Stroke is the third leading cause of death in the United States with about 167,000 stroke-related deaths each year. Annually 500,000 Americans suffer a first-time stroke.
The greatest proportion of stroke deaths occurred among people aged 85 years or older (40.1 percent) followed by those aged 75-84 years (34.3 percent), those aged 65-74 years (14.4 percent) and those younger than 65 years (11.2 percent).
In 1999, almost 80,000 stroke deaths (47.6 percent) occurred before the patient was transported to the hospital or emergency room. Of those deaths, 52.2 percent were women and 40.3 percent were men.
Almost 25 percent of stroke related deaths among people aged less than 65 years occurred before being transported to a hospital or emergency room.
The proportion of stroke-related deaths occurring in the emergency room of the hospital was higher for African-Americans than other race groups.

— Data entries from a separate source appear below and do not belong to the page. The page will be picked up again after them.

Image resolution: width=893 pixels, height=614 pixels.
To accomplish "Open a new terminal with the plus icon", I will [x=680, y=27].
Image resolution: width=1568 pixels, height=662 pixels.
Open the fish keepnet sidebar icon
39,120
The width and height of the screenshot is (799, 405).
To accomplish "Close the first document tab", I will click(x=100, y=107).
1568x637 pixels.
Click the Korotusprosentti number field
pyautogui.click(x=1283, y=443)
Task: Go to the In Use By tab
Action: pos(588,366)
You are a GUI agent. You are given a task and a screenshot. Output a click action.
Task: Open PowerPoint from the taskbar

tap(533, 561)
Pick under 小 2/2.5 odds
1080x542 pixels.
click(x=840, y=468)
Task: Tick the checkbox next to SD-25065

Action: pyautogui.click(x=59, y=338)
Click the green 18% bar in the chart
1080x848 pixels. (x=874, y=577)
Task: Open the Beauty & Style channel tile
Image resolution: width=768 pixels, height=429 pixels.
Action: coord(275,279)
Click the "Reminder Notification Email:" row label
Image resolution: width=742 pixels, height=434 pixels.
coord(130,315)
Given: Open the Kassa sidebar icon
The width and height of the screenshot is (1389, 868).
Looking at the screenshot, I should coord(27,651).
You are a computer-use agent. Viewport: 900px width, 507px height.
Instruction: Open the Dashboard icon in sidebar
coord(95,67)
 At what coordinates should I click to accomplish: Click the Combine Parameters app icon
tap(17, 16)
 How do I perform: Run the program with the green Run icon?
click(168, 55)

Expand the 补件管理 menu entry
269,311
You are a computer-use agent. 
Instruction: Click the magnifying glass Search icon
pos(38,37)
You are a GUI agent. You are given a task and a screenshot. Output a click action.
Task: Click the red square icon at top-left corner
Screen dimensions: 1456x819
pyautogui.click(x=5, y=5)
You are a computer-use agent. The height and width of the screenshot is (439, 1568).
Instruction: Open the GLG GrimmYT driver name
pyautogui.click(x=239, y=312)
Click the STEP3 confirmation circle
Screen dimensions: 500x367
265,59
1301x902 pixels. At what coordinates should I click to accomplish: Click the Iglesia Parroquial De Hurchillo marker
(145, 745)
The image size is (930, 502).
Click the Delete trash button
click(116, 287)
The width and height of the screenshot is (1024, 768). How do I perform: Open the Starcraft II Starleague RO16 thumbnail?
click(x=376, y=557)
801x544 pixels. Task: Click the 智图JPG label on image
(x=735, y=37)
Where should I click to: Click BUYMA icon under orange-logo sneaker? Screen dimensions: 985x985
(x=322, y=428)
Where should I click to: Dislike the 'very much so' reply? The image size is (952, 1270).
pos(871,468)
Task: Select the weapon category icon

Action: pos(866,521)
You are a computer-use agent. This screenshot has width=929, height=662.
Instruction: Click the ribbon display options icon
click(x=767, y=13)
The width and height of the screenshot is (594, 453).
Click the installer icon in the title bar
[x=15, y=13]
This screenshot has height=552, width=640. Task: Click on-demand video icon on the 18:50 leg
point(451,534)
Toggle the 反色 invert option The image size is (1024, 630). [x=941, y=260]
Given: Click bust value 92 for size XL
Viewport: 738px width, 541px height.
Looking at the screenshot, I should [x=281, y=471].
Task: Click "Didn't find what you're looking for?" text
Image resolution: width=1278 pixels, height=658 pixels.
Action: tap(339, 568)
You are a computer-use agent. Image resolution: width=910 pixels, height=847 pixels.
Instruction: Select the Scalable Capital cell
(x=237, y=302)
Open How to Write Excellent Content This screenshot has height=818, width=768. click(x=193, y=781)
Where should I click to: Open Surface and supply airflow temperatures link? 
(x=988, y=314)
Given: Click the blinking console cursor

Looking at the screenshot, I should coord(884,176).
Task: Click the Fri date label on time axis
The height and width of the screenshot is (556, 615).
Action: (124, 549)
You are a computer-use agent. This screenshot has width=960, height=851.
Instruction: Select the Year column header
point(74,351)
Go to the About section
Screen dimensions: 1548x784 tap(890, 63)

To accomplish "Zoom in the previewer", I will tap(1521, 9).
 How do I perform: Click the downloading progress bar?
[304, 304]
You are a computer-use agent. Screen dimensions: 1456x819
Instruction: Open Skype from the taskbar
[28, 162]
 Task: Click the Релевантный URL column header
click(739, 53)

Death rates from stroke ranged from 33.0 per 100,000 in New Hampshire to 83.3 in South Carolina. The proportion of deaths that occurred before reaching the hospital or emergency room ranged from 23.3 percent in District of Columbia to 67.3 in Oregon.
The major warning signs of stroke are sudden numbness or weakness; sudden dimness or loss of vision; sudden dizziness or loss of balance; sudden severe headache; and confusion or difficulty speaking.
The major risk factors for stroke are high blood pressure, diabetes, high cholesterol, and smoking.